7 Dec 2010

Court orders blood transfusion for 10-year-old Australian boy against religious objections of his Jehovah's Witness parents

AdelaideNow - Australia June 4, 2010

Court orders Jehovah's Witness boy be given blood transfusion

by Sean Fewster | AdelaideNow

A HOSPITAL has won the right to give a child potentially life-saving blood transfusions despite the religious objections of the boy and his family.

In a South Australian legal first, the Supreme Court this afternoon gave the Women's and Children's Hospital the right to give a 10-year-old boy - a member of the Jehovah's Witness faith - transfusions as part of his cancer treatment.

The decision, in line with similar rulings from around the world, paves the way for hospitals to take action in future debates with religious parents.

The boy is suffering from an aggressive form of cancer that doctors fear will spread throughout his entire body if not treated with an intense 39-week regime of chemotherapy and surgery.

The speed of that process will not allow his blood cells time to regenerate, meaning he will require transfusions so that the chemotherapy can continue unabated.

In a statement read to the court, the boy said transfusions carried spiritual consequences.

"The doctors have told me I might die and I don't want to - but I don't want blood," he said.

"The blood will change me... when you take blood, you are taking someone else's life.

"I really don't want this and my heart is ripping apart."

On May 10, doctors discovered a tumour in his left leg.

He commenced treatment and has so far had four weeks of chemotherapy.

He is due for more on Monday but, when doctors said he may need a blood transfusion as well, the family objected.

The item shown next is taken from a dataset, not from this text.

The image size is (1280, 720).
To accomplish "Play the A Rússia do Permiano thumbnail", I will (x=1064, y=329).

In the Jehovah's Witness faith, transfusions are not permitted because of a Bible verse that says one must "abandon from blood" to "keep well".

The hospital asked the court invoke its power of parens patriae - to look after those incapable of doing so - and over-rule the family's objections.

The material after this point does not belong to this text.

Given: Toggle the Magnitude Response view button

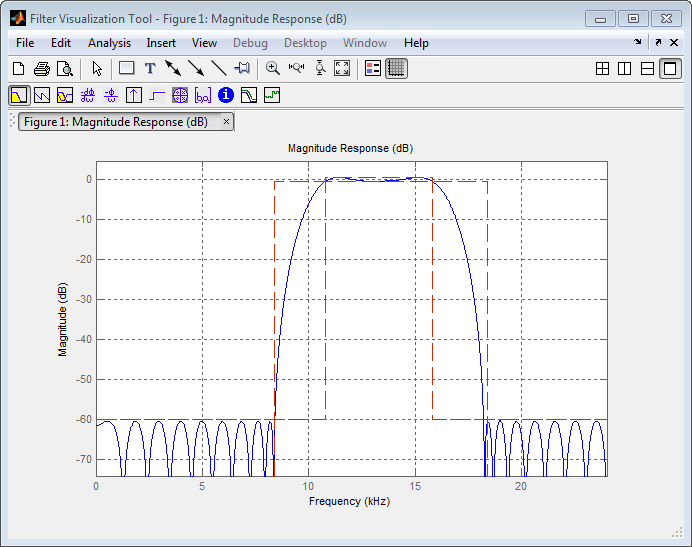Looking at the screenshot, I should point(19,96).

Today, pediatrician Tamas Revesz, told the court the regime was "the gold standard" and had a 70 per cent survival rate.

Other options, such as amputation, had a 30 per cent survival rate.

"This is a disease that is otherwise universally fatal," he said.

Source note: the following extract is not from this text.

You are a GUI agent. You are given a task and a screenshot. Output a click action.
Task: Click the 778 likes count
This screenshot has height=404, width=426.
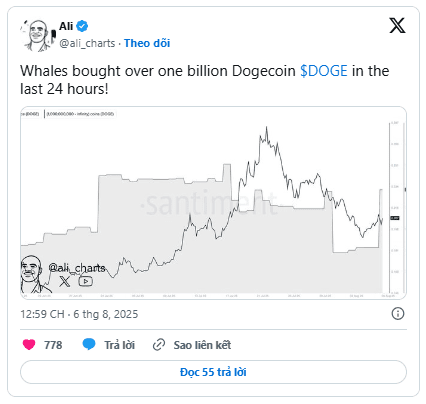53,345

"The longer we delay, the chance of survival decreases considerably and the chance the disease will come back and be untreatable increases."

The boy's father said the application felt like "an unwanted attack" on his family's beliefs.

"I love my son, I love him more than I love myself," he said.

"If the court orders a transfusion, I will love him the same as before, and I will follow the law.

"But my son will suffer emotional and spiritual consequences for the rest of his life... he will always, in his own head, be unhappy."

In his statement, the boy said he feared a transfusion would "make the Creator unhappy".

"If I listen to my Creator then there will be a Paradise, which is like a new life," he said.

"If I die, I will get another chance of living.

"But I still want to live now because I'm finding my life really good and I'm liking it."

In his ruling, Justice Richard White said the boy's parents were "loving and caring" and had their son's "best interests at heart".

He said it was important to consider the boy's religious beliefs and attitude toward transfusions.

"Whilst I respect the religious beliefs of the boy and his family, and the strength of their faith and convictions, I am satisfied it is in his best interests to receive transfusions," he said.

"He otherwise risks the grave consequence... of a painful death within a matter of weeks or months."

The Women's and Children's Hospital did not seek to recover its legal costs.

The parents declined to comment outside court.